L'Afrique, où le groupe détient plus de 30 % de ses réserves (11 milliards de barils), est désormais sa première région de production, devant la mer du Nord. "C'est une zone-clé" pour atteindre l'objectif que s'est fixé Total, souligne M. Darricarrère : accroître la production de 5 % par an entre 2006 et 2010, un rythme bien supérieur à celui attendu au niveau mondial (1,3 %). Et, sur les 13 milliards de dollars investis en 2007 par Total dans l'exploration et la production, 40 % le seront en Afrique.
"L'Afrique talonne maintenant l'Arabie saoudite", dont les champs sont fermés aux étrangers, note M. Privey. Le continent noir est devenu l'enjeu d'une concurrence féroce alimentée par la soif de brut des Etats-Unis et des géants asiatiques (Chine, Inde, Japon...). Les Etats-Unis, dont 15 % du pétrole provient du golfe de Guinée, en ont fait depuis 2000 une région d'approvisionnement stratégique. Pourtant, la part relative des big oil (Exxon, Chevron...) s'érode au profit des compagnies européennes, comme Total, BP ou ENI. Mais aussi des chinoises comme Sinopec ou CNOOC, de plus en plus agressives.

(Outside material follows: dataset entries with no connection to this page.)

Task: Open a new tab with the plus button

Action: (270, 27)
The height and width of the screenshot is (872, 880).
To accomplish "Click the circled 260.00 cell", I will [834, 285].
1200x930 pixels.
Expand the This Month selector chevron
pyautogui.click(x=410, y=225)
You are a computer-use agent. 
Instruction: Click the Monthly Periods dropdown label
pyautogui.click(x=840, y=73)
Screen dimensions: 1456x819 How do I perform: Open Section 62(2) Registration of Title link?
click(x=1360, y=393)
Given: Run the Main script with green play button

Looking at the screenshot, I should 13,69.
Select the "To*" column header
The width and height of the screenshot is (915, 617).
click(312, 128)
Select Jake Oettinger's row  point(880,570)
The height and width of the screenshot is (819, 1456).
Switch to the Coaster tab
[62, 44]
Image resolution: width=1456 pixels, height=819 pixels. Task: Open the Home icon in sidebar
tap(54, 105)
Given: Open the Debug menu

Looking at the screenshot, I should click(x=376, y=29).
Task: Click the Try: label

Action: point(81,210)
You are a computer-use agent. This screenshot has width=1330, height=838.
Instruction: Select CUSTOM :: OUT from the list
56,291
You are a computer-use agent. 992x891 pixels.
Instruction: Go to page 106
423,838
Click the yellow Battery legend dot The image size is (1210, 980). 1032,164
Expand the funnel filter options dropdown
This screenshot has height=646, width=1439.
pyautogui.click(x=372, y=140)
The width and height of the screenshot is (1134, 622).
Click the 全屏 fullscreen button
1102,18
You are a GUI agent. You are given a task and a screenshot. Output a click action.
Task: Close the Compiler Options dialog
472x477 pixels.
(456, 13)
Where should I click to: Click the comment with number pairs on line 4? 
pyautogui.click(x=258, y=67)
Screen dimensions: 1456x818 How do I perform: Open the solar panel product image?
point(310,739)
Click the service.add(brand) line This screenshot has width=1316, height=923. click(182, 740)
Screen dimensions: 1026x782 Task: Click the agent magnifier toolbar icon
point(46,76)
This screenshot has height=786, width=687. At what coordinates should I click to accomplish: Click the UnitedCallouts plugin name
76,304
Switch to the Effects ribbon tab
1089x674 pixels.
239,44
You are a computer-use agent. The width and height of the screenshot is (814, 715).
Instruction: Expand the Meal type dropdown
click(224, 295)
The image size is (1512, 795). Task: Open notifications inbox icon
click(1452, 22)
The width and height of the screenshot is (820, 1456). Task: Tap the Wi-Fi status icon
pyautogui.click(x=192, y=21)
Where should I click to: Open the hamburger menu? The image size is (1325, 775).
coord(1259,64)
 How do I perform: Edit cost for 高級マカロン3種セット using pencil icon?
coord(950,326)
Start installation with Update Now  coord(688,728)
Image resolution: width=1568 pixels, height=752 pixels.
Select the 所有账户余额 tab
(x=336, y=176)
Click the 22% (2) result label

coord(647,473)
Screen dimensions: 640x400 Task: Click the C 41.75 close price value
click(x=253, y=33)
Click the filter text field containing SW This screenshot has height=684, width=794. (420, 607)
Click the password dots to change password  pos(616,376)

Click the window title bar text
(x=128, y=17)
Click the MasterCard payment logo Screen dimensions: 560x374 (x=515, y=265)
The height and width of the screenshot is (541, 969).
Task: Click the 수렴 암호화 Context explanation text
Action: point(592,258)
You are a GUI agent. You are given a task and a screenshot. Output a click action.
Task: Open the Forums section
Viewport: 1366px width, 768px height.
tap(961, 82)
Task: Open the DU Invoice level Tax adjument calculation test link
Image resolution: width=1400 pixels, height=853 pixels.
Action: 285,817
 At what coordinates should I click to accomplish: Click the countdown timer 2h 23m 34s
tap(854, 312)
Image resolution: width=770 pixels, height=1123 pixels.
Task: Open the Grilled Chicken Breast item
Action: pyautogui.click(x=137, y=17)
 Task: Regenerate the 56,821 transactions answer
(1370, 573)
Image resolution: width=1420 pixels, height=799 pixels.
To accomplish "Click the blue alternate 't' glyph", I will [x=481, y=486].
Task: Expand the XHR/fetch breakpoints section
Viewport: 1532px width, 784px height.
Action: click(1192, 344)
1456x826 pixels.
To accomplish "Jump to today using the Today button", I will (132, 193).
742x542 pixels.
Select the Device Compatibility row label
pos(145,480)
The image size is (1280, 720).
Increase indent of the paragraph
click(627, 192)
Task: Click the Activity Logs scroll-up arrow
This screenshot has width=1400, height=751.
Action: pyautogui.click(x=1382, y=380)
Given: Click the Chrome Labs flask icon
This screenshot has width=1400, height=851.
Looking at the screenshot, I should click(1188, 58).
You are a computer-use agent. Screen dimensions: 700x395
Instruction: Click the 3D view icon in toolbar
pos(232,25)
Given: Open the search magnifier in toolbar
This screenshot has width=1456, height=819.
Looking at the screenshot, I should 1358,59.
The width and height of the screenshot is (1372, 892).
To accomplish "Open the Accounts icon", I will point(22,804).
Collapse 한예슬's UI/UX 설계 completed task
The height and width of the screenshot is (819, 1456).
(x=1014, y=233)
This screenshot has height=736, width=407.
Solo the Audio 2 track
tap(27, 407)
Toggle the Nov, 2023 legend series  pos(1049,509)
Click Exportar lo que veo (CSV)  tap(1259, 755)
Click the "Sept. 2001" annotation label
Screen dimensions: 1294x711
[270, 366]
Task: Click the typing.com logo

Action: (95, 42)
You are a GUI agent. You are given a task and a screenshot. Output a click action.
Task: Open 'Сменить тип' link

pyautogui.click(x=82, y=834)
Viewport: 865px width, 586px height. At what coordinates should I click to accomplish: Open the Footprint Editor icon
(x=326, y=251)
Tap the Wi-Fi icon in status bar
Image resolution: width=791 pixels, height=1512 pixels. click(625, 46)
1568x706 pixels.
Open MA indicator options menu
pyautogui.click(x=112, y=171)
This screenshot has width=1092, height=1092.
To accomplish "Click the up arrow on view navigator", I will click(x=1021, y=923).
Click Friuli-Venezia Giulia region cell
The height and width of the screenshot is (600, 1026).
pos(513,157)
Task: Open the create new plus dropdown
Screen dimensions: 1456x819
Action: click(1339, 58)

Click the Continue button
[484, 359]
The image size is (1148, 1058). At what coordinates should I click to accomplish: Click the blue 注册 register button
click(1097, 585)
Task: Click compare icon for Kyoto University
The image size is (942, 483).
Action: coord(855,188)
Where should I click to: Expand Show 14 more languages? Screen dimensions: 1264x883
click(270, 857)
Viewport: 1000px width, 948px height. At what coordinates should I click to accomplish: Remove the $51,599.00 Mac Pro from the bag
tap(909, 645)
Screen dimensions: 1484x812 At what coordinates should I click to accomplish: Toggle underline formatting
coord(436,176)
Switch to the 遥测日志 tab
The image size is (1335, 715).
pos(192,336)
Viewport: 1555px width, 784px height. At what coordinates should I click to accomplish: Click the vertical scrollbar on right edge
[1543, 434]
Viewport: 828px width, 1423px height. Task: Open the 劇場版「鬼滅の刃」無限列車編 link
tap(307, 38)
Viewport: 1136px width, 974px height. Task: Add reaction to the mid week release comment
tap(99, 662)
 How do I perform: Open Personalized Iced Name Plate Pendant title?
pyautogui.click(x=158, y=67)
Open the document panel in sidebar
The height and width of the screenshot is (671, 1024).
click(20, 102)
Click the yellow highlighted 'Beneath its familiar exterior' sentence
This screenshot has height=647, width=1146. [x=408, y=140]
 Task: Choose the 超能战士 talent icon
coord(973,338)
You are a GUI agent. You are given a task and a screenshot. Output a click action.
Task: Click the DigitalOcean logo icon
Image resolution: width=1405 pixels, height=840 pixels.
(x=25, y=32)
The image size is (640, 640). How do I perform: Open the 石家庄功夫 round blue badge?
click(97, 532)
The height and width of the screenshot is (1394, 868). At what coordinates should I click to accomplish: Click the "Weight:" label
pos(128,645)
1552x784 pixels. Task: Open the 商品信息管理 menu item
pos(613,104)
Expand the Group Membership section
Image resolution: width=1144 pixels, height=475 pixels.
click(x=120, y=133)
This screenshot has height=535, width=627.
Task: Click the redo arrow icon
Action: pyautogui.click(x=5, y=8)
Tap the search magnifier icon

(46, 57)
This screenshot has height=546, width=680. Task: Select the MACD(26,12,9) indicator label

A Luanda, les milieux pétroliers reconnaissent qu'il est difficile de rivaliser avec les Chinois, alors que les permis d'exploration de grands blocs sont de plus en plus chers : ils se négociaient 300 millions de dollars il y a cinq ans, ils s'arrachent à plus de 1 milliard aujourd'hui. Les groupes chinois ne sont pas seuls en cause, mais les relations d'Etat à Etat qu'ils entretiennent avec les pays producteurs, les lignes de crédit généreuses pour la reconstruction des infrastructures et les pots-de-vin faussent les règles du jeu dans l'attribution des blocs d'exploration. Jusqu'à "l'instrumentalisation de l'aide au développement", qui est "patente et étroitement liée aux enjeux commerciaux", notent les députés Jean-Jacques Guillet (UMP) et Paul Quilès (PS) dans un récent rapport ("La guerre de l'énergie n'est pas une fatalité").